Speaking of active, here is another number for you: 82% of people between ages 18 and 44 have created video content online in 2023 across platforms. Multimodel AI, in contrast to LLMs (text to text, text to images or vice versa) allows you to move freely between text, video, audio, images in any direction you please unlocking countless possibilities in the coming years. In turn more people create content, more content exists and the best content will get better and better.
DreamTrack, an AI tool in partnership with the Music Industry helps paint a picture: Artists like Sia or Charlie Puth volunteered to create a model using Machine Learning to create art. Ever thought about Sia leaving chandeliers aside and singing a unique Happy Birthday Song with a name drop for your significant other indistinguishable from a song Sia produced herself? Or a more pragmatic idea: You can’t reach new audiences because your market is Non-English or Non-Spanish. With “Aloud” you can create voice-overs for your videos speaking other languages perfectly. With your voice. Your tonality.
AI brings simple questions with very hard answers.
While AI generated content being indistinguishable from “real” content sounds exciting, it does bring a set of problems that need tackling: How do you mark AI-generated content to prevent misuse? Who owns and by proxy gets paid for the data and resources used in the process? How do you copyright a video using a song that did not exist before? Who does an AI generated script belong to?

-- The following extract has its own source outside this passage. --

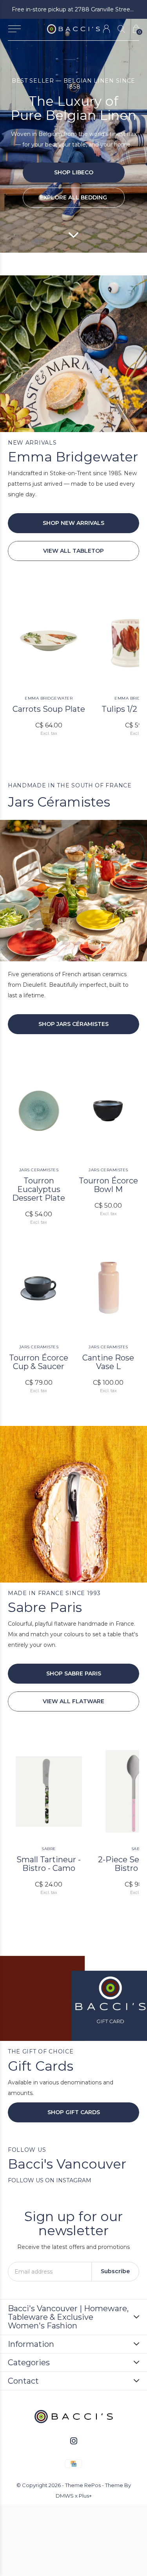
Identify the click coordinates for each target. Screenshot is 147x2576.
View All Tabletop (73, 550)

There is not one answer to that, says Geoff. Google itself committed itself to marking all AI generated content. Watermarks are being developed to make detection, flagging and transparency possible. Putting the onus on the creators to declare synthetic content as exactly this is an idea too with cooperation with industry bodies being paramount. AI is a responsibility. AI is a new age of expression that requires protection for both participants and for those opting out. AI is in need of collaboration with industry leaders in safety, politics, engineering to scale this protection. Whether you’re a fan or sceptic - depending on the news outlet AI either is going to end humanity or propel us into the next age - AI is here to stay.